Screenshot grounding data
= = = = = = =

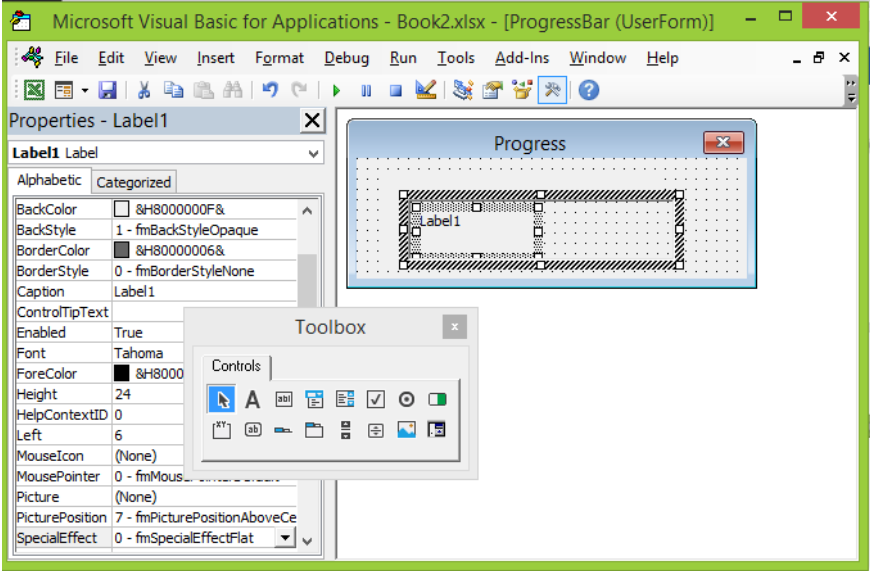Viewport: 870px width, 571px height.
Task: Pick the TextBox control in Toolbox
Action: click(x=284, y=399)

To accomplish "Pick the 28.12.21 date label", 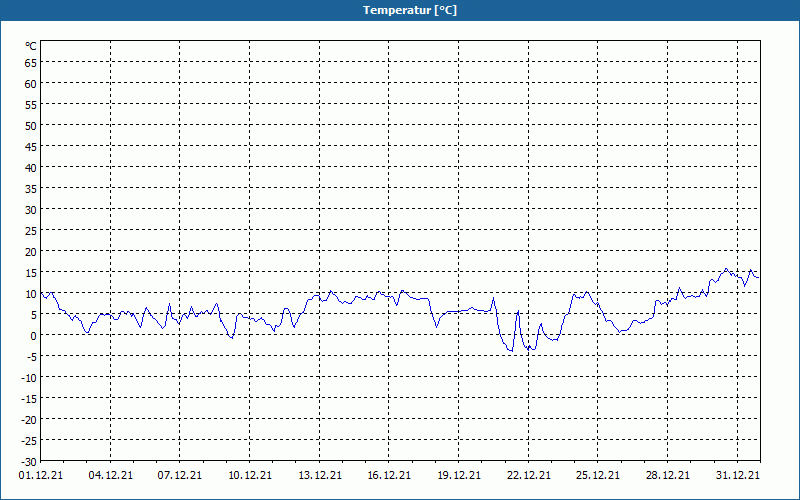I will tap(668, 476).
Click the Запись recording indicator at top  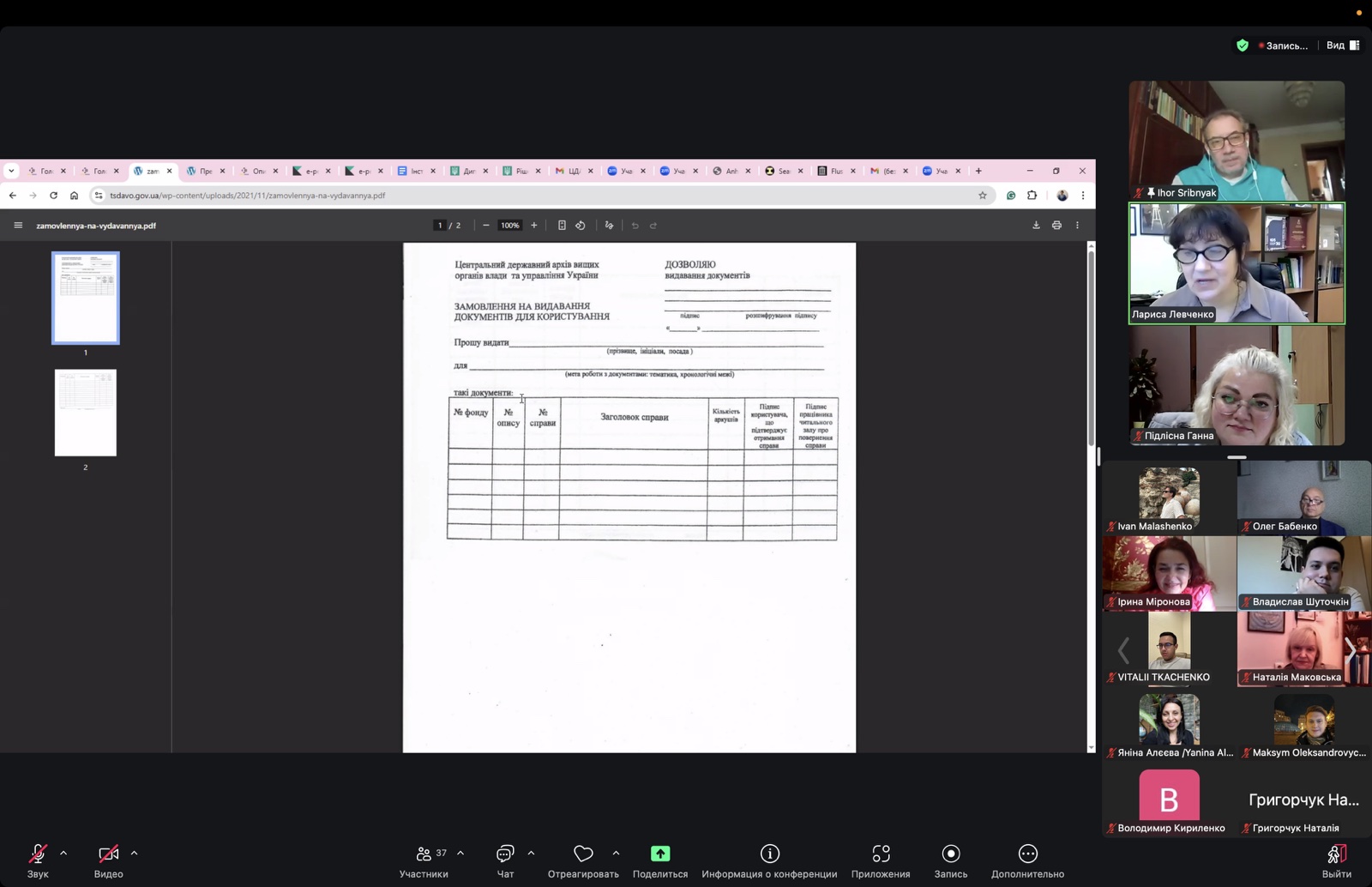pos(1283,45)
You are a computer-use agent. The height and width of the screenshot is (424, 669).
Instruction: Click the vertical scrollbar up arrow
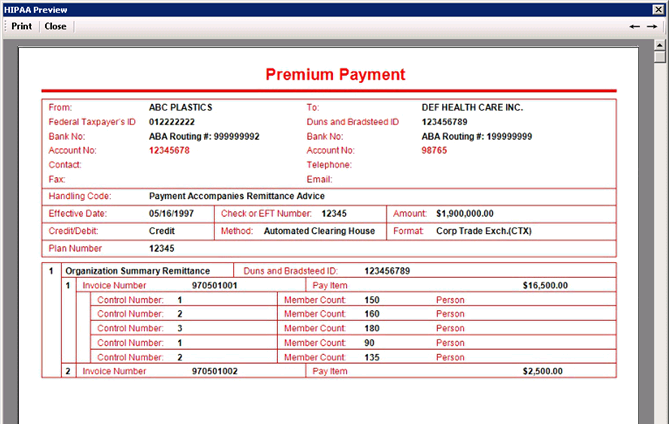[x=660, y=45]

= = = = = = =

## Task directions
Make an exact copy of the lines of the records from the line containing "You are a computer-use" through the final line, both ends included, but not of the pictures.

## Result of this exercise
You are a computer-use agent. The height and width of the screenshot is (424, 669).
Instruction: Click the vertical scrollbar up arrow
[x=660, y=45]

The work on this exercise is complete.